11.Até à presente hora, sofremos fome, e sede, e nudez; e somos esbofeteados, e não temos morada certa,
12.e nos afadigamos, trabalhando com as nossas próprias mãos. Quando somos injuriados, bendizemos; quando perseguidos, suportamos;
13.quando caluniados, procuramos conciliação; até agora, temos chegado a ser considerados lixo do mundo, escória de todos.
Paulo os admoesta como pai
14.Não vos escrevo estas coisas para vos envergonhar; pelo contrário, para vos admoestar como a filhos meus amados.

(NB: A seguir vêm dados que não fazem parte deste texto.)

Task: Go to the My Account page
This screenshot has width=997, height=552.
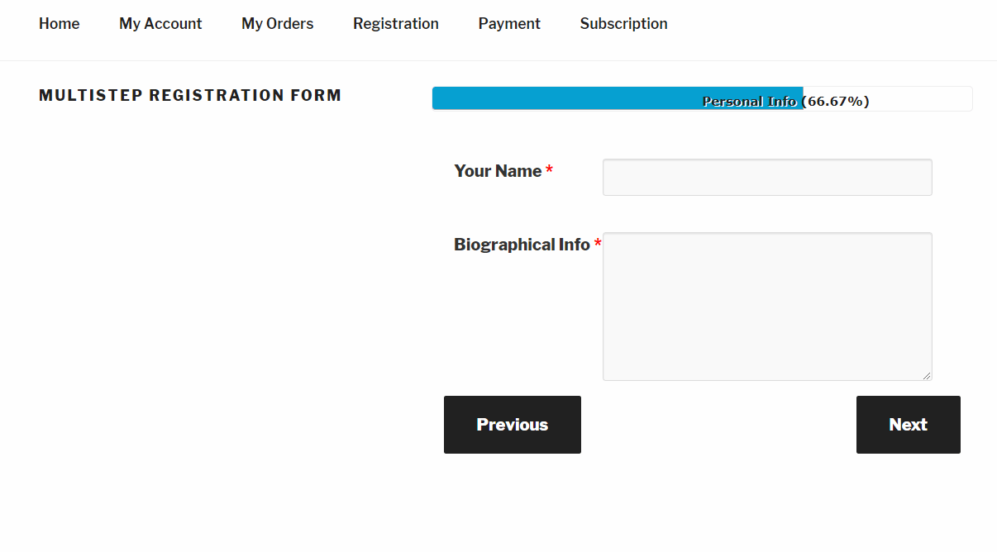Action: 160,24
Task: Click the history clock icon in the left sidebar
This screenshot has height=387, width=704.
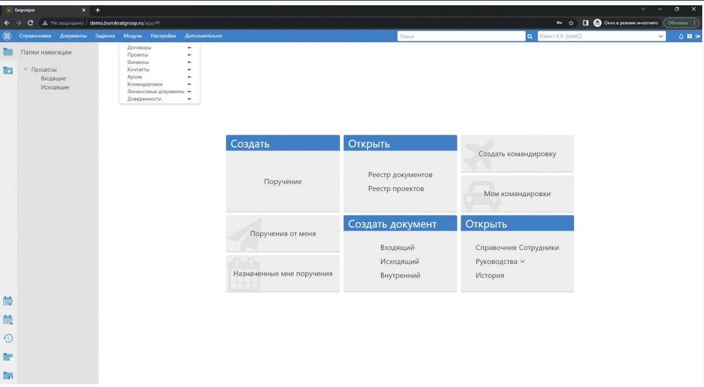Action: tap(8, 338)
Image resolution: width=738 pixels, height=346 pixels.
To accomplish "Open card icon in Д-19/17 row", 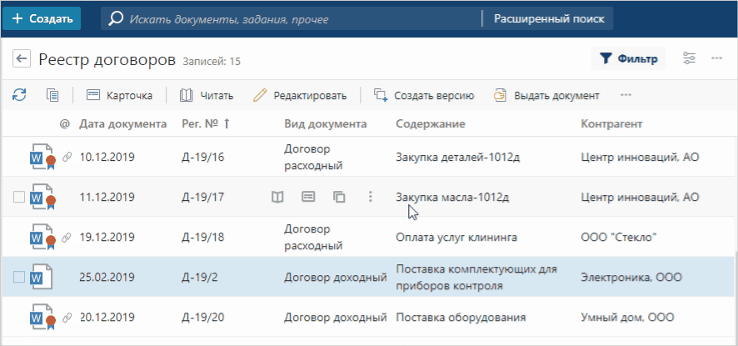I will coord(308,198).
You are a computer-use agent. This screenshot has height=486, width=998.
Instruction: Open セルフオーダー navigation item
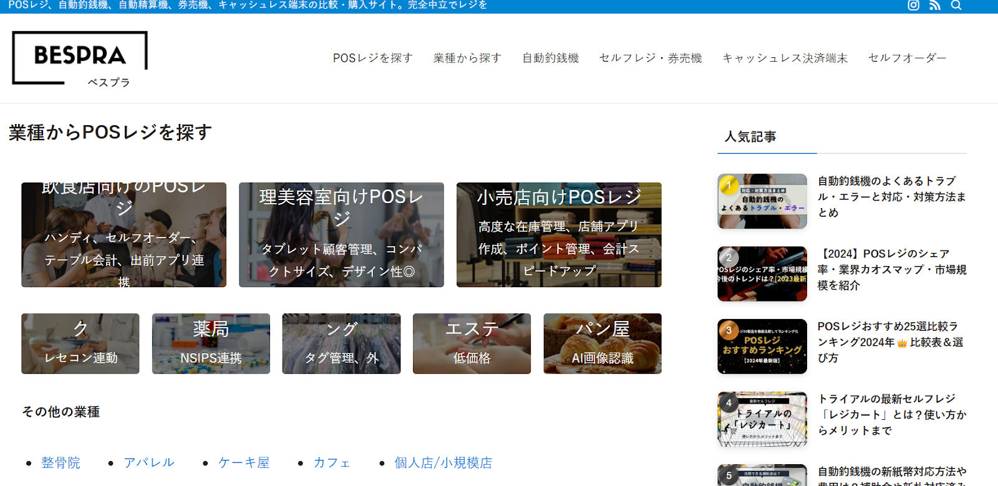(x=907, y=58)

15.Porque, ainda que tivésseis milhares de preceptores em Cristo, não teríeis, contudo, muitos pais; pois eu, pelo evangelho, vos gerei em Cristo Jesus.
16.Admoesto-vos, portanto, a que sejais meus imitadores.
17.Por esta causa, vos mandei Timóteo, que é meu filho amado e fiel no Senhor, o qual vos lembrará os meus caminhos em Cristo Jesus, como, por toda parte, ensino em cada igreja.
18.Alguns se ensoberbeceram, como se eu não tivesse de ir ter convosco;
19.mas, em breve, irei visitar-vos, se o Senhor quiser, e, então, conhecerei não a palavra, mas o poder dos ensoberbecidos.
20.Porque o reino de Deus consiste não em palavra, mas em poder.
21.Que preferis? Irei a vós outros com vara ou com amor e espírito de mansidão?
A impureza da igreja de Corinto. Repreensões e exortações
1.Geralmente, se ouve que há entre vós imoralidade e imoralidade tal, como nem mesmo entre os gentios, isto é, haver quem se atreva a possuir a mulher de seu próprio pai.
2.E, contudo, andais vós ensoberbecidos e não chegastes a lamentar, para que fosse tirado do vosso meio quem tamanho ultraje praticou?
3.Eu, na verdade, ainda que ausente em pessoa, mas presente em espírito, já sentenciei, como se estivesse presente, que o autor de tal infâmia seja,
4.em nome do Senhor Jesus, reunidos vós e o meu espírito, com o poder de Jesus, nosso Senhor,
5.entregue a Satanás para a destruição da carne, a fim de que o espírito seja salvo no Dia do Senhor Jesus.
6.Não é boa a vossa jactância. Não sabeis que um pouco de fermento leveda a massa toda?
7.Lançai fora o velho fermento, para que sejais nova massa, como sois, de fato, sem fermento. Pois também Cristo, nosso Cordeiro pascal, foi imolado.
8.Por isso, celebremos a festa não com o velho fermento, nem com o fermento da maldade e da malícia, e sim com os asmos da sinceridade e da verdade.
9.Já em carta vos escrevi que não vos associásseis com os impuros;
10.refiro-me, com isto, não propriamente aos impuros deste mundo, ou aos avarentos, ou roubadores, ou idólatras; pois, neste caso, teríeis de sair do mundo.
11.Mas, agora, vos escrevo que não vos associeis com alguém que, dizendo-se irmão, for impuro, ou avarento, ou idólatra, ou maldizente, ou beberrão, ou roubador; com esse tal, nem ainda comais.
12.Pois com que direito haveria eu de julgar os de fora? Não julgais vós os de dentro?
13.Os de fora, porém, Deus os julgará. Expulsai, pois, de entre vós o malfeitor.